# YOUR INSTRUCTIONS
For the listing that follows, report how many lines contain the string "Toggle", giving the number alone.

AVAILABLE RECORDS section start

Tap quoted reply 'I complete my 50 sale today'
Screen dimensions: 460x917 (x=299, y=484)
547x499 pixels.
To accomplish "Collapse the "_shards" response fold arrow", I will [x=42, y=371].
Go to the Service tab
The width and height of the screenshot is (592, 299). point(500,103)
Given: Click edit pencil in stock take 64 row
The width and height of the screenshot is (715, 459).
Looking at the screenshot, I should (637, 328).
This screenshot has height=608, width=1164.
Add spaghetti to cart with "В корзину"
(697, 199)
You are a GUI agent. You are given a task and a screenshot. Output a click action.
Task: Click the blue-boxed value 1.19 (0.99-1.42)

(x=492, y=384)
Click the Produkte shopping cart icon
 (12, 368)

AVAILABLE RECORDS section end
AVAILABLE RECORDS section start

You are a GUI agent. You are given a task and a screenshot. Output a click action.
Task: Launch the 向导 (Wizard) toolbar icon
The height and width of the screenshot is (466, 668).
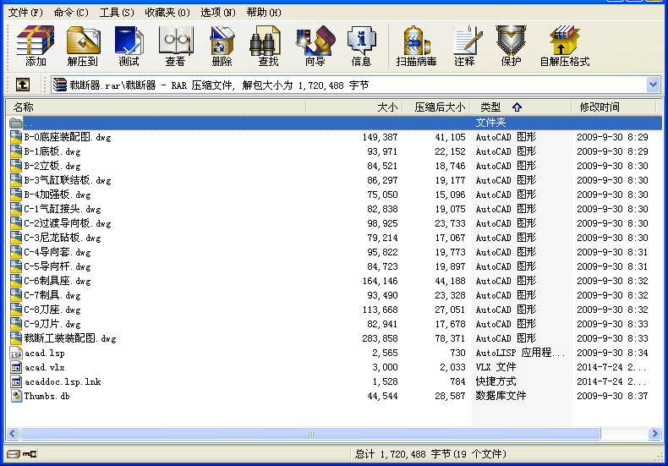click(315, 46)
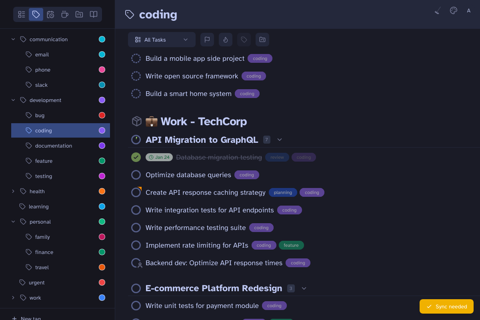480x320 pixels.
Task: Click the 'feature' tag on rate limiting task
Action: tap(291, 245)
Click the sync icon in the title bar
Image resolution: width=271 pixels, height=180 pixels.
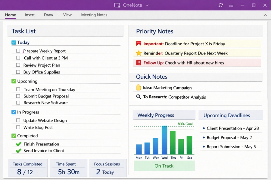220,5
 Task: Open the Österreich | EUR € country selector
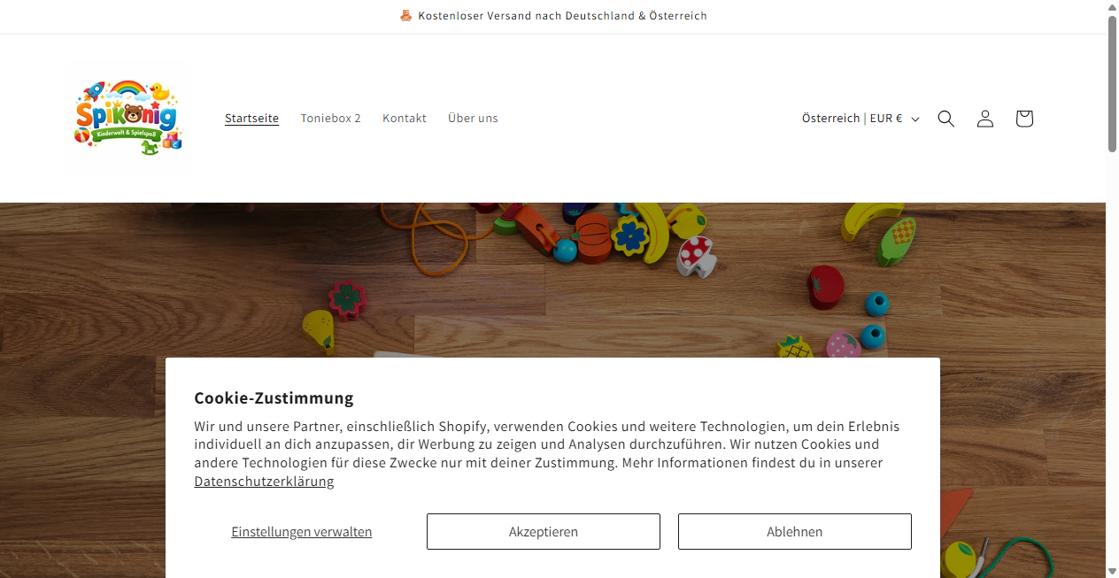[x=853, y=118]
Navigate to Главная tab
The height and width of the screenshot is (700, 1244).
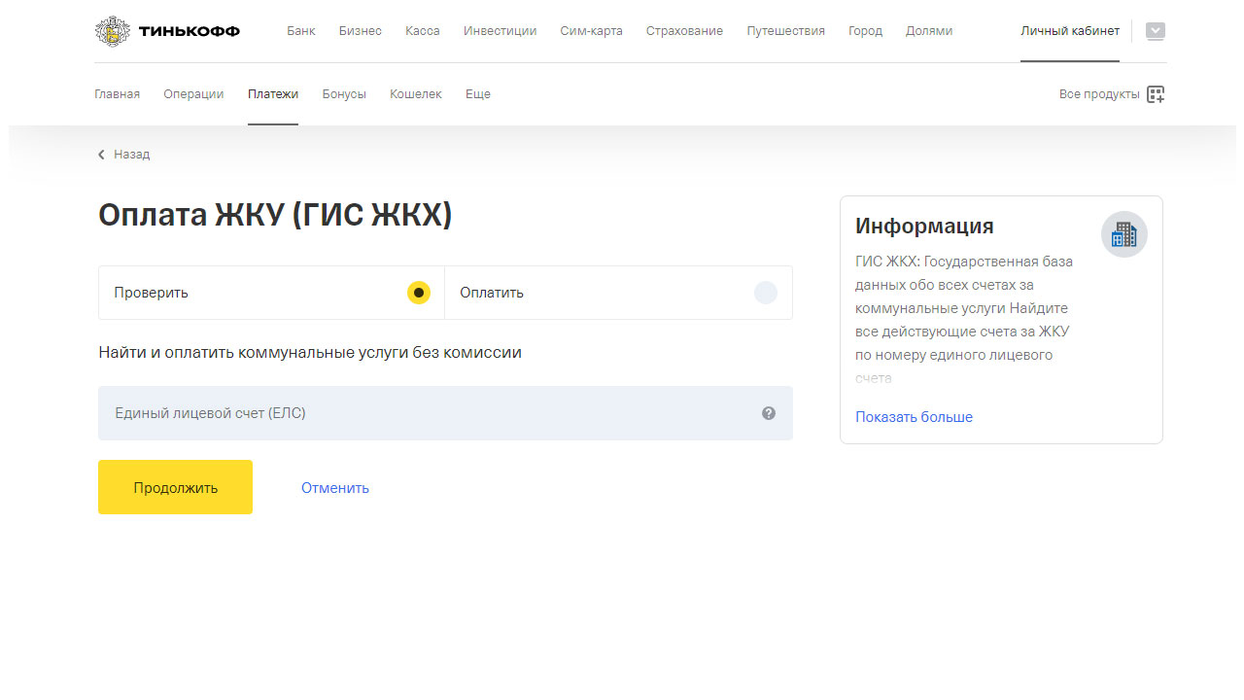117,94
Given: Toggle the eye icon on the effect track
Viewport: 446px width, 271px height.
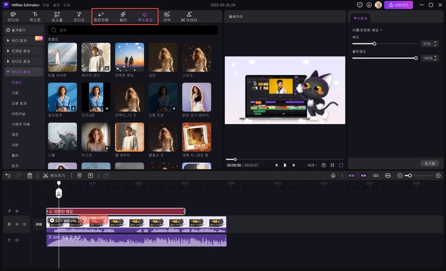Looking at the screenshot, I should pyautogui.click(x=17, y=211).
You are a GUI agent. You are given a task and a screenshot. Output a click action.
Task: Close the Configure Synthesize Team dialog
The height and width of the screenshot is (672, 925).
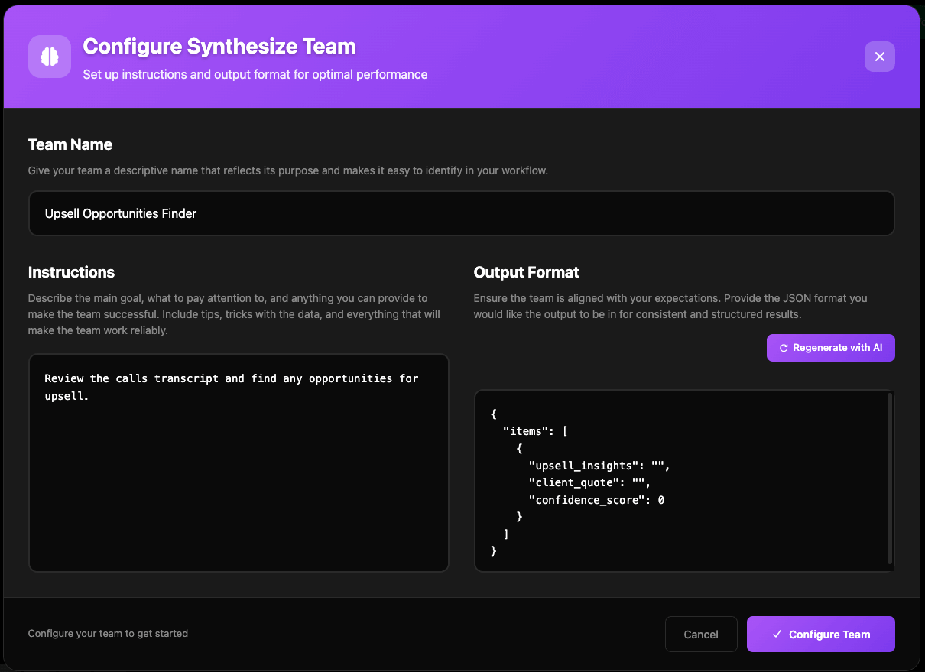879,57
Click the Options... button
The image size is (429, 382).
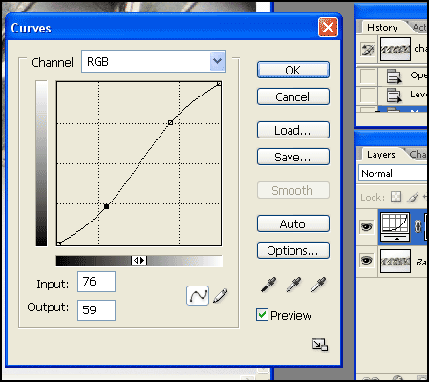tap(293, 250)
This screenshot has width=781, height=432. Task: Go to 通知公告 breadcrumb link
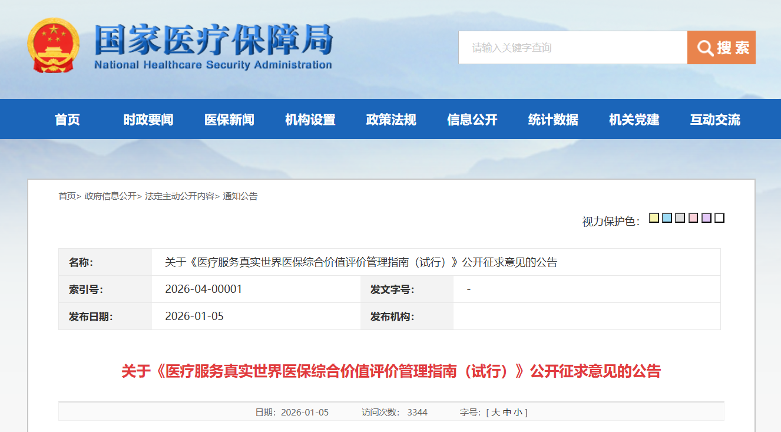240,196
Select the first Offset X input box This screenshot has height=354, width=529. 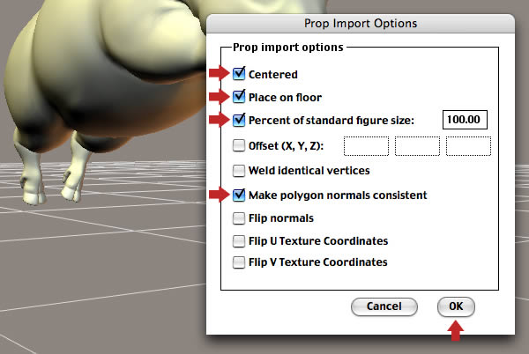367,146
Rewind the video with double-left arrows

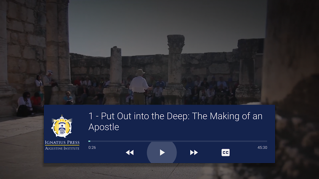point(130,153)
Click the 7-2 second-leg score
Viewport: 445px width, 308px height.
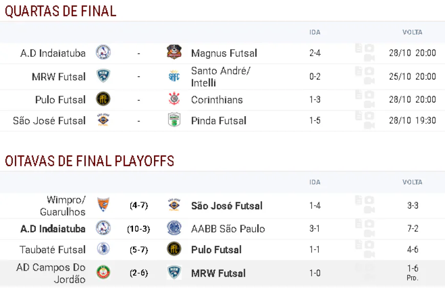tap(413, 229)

AVAILABLE RECORDS section end
AVAILABLE RECORDS section start

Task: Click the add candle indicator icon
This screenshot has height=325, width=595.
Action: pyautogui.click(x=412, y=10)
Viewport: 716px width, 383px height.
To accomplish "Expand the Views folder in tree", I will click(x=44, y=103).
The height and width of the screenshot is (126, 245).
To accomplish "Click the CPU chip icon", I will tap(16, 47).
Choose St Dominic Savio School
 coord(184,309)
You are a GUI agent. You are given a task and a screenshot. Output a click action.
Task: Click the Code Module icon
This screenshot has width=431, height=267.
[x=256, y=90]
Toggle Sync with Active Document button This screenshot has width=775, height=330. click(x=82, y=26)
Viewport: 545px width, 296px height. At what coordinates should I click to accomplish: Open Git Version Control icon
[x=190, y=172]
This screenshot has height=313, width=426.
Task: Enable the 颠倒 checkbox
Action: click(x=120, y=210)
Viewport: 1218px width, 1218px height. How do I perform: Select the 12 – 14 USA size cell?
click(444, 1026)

AVAILABLE RECORDS section end

# FINISHED TASK
2